• While some efforts have been made to rethink cities as agriculturally productive landscapes across the world, in İstanbul one of those remaining landscapes are threatened by extinction.
  • Being emerged in relation to the complex land wall system, the market gardens -known as Bostan in Turkish- still cherish the centuries-old agricultural tradition in the city. 
  • Following the modern military advancements, the land walls lost their defense function in the 15th century.
  • Later parts of the Land wall system (moats) were deliberately transformed into market gardens by Ottoman authorities to avoid further urban development pressure.
  • The market gardens and the land wall system generated a landscape that played a key role in both forming the spatial organization of the everyday life of the İstanbulites and safeguarding this landscape to exist until today. 
  • Since 1985, the historical peninsula alongside with the land walls has been registered as UNESCO World heritage focusing local and international efforts for conservation of this site. 
  • As far as the social specificity of the agricultural activity in the market gardens is concerned, one can see how it is deeply entangled with migration movements to and from the city of İstanbul.
  • It was noted that the early masters of vegetable production at the land Wall market gardens were Greeks, Armenians, and Bulgarians.
  • During the 1950s, first migrants from the Black Sea region (Cide/Kastamonu) arrived to work in the market gardens.
  • Today, the market gardeners are mostly the second and third generation of those migrant families accompanied by Syrian and Afghan newcomers to the city. 
  • The gardener’s embodied practices of inhabiting this landscape, engagement with the Land walls, plants, and animals, as well as –sometimes- transgressions suggest alternative renderings of heritage, city and urban life.
  • Stretching over 7km between Yedikule and Ayvansaray districts, this landscape manifests how all livelihoods of gardeners, animals, citizens, and other living beings are unavoidably entangled in the city. 
  • However, when it comes to the management of it the multiplicity illustrated in this landscape is largely ignored.
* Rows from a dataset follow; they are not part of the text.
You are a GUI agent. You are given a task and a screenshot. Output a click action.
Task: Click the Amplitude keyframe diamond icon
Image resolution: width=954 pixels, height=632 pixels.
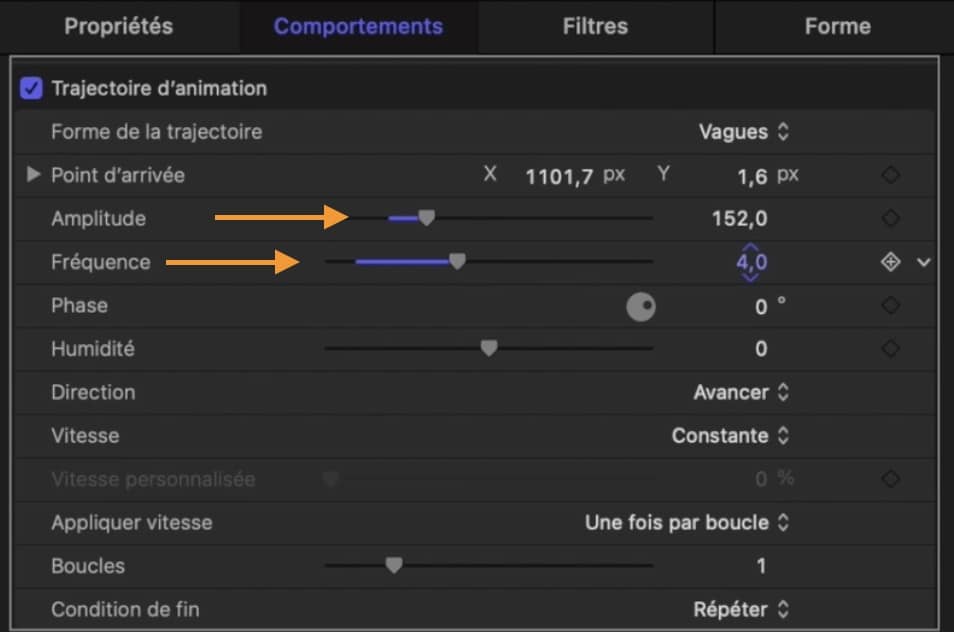tap(890, 218)
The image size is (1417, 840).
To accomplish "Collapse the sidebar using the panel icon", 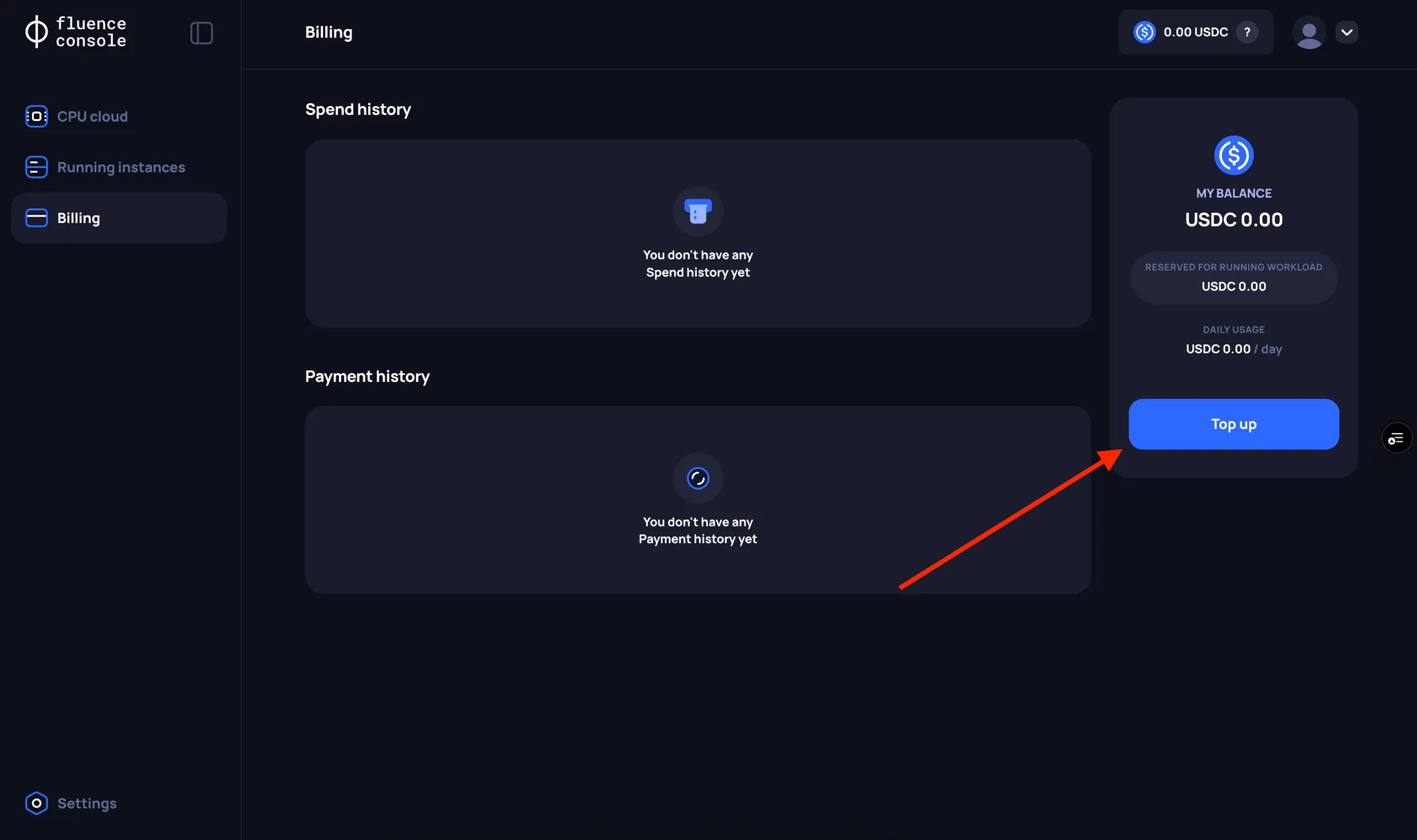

Moreover, often-competing political and institutional interests and legal practices trigger ambiguity and uncertainty in the everyday life of its inhabitants. 
  • Based on ethnographic accounts, participatory observations, visual and archival methods Gözde Sarlak- Krämer’s research, on one hand, aims to uncover gardener’s practices of appropriation, enacting and inhabiting agricultural heritage landscape in the city and on the other, contribute to a conception of ‘heritage landscape’ that includes the relationships people have with their closest and most intimate environments.
  • Gözde Sarlak- Krämer is a Berlin-based urban planner/researcher trained both in Turkey and Germany. During our Mobile Workshop in Istanbul we walked with Gözde through the case of Istanbul’s market gardens by the old city walls of Byzantine.